Yeah, I didnt have my STIFFY with me. Its on the boat now though. Will be putting gps on it today. The boat is great. Hit a couple wakes from passing yachts and got my wife soaking wet, i got a little wet too. Its a boat, your on the water, what you dont think your gonna get wet? Anywho, the boat was fast and smooth on the water. I flushed the motor for a good half hour on the lake yesterday before that hellacious storm with hail came rolling through. What a nightmare, my kid was freaked out. I had to calm her down, it was bad!! I cant wait to see what speed I am going, butl, im guessing around 30mph. I will better beable to tell once gps is on. ITs fast out of the hole and goes skinny too. I really love how this boat performs so far. Cant wait to get real skinny with it! I absolutely love the tnt on the merc 25 and the merc 25 screams for more. Pugar had to free up the arm, not much grease in it at all  but, he fixed real quick and fixed the idol , it was idoling kinda high, and off we went. ;D Great people at custom gheenoe!!! I cant wait for the mini rally this weekend, I am excited about taking my first trip through the north end to get to JB's, on my own boat that is. And, looking forward to JB's awesome food!! I have only done the ride once and that was last Friday with a guide from New Smyrna and we were in a gordon, sweet boat btw!! All and all, I love the way this boat handles and performs. Didnt take long to get used to it. I LOVE IT!! Wouldnt trade it for anything....well, maybe 1,000,000 dollars I would consider it.


----------



## tojo (Dec 12, 2006)

Nice job on the Poons!


----------



## iMacattack (Dec 11, 2006)

Sweet!


----------



## deerfly (Mar 10, 2007)

yup, them little tarpon are the coolest. Definitely great mojo to start with.


----------



## Guest (Sep 13, 2007)

*U call this a rolling POON???* ;D ;D ;D ;D











BTW AWESOME!!!!!!! U thief!!!! [smiley=watching-you.gif]


----------



## litlblusrn4bigred (Jan 8, 2007)

LMAO   ummmmmmm whats a poon????   [smiley=1-lmao.gif] [smiley=1-lmao.gif] [smiley=1-lmao.gif]

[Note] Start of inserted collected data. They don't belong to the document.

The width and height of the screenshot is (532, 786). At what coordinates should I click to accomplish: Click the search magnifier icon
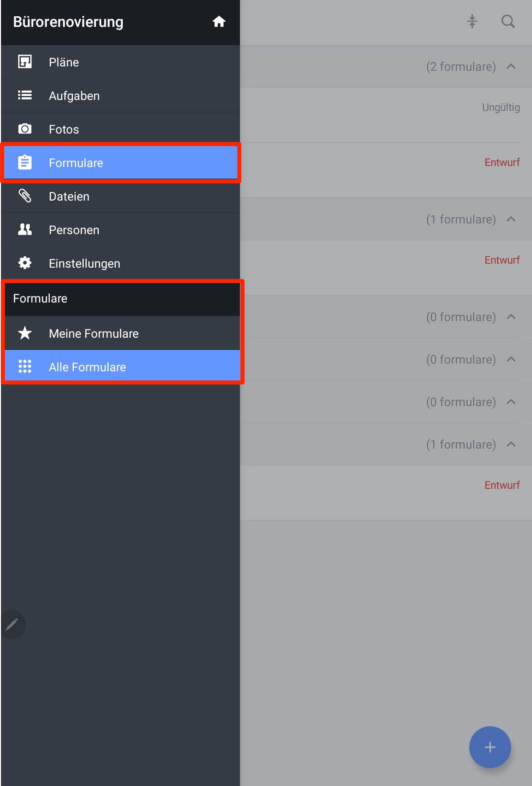tap(508, 22)
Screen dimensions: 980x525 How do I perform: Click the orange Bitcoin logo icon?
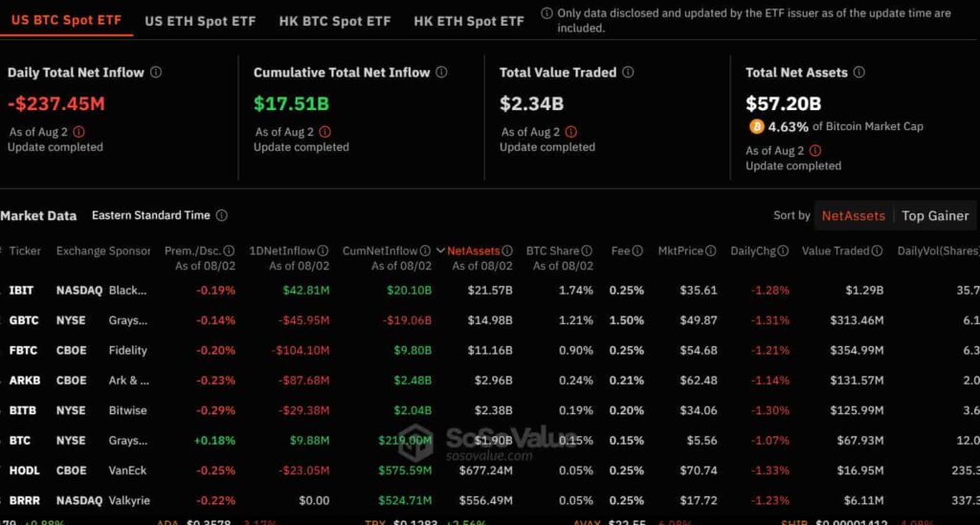pyautogui.click(x=756, y=126)
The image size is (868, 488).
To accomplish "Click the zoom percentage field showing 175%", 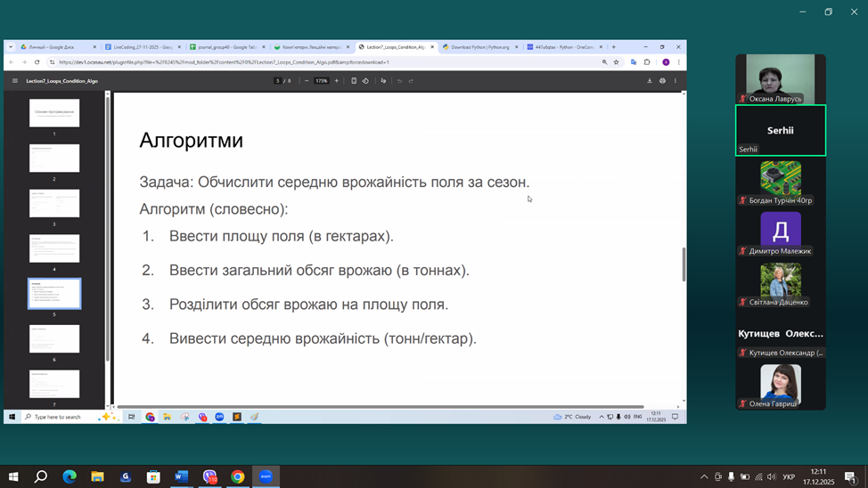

ya know the wife and were talking about it and we didnt even take pictures of all the fish around us.  just stuck in [smiley=smilie-iamwithstupid.gif] mode i guess.  always a treat when i go to the goon.  i love being on the water and just watching and listening to what is going on around you. [smiley=1-thumbsup3.gif]


----------



## Ron_W. (Dec 14, 2006)

Perfect trip = new boat and lots of fish. ;D


----------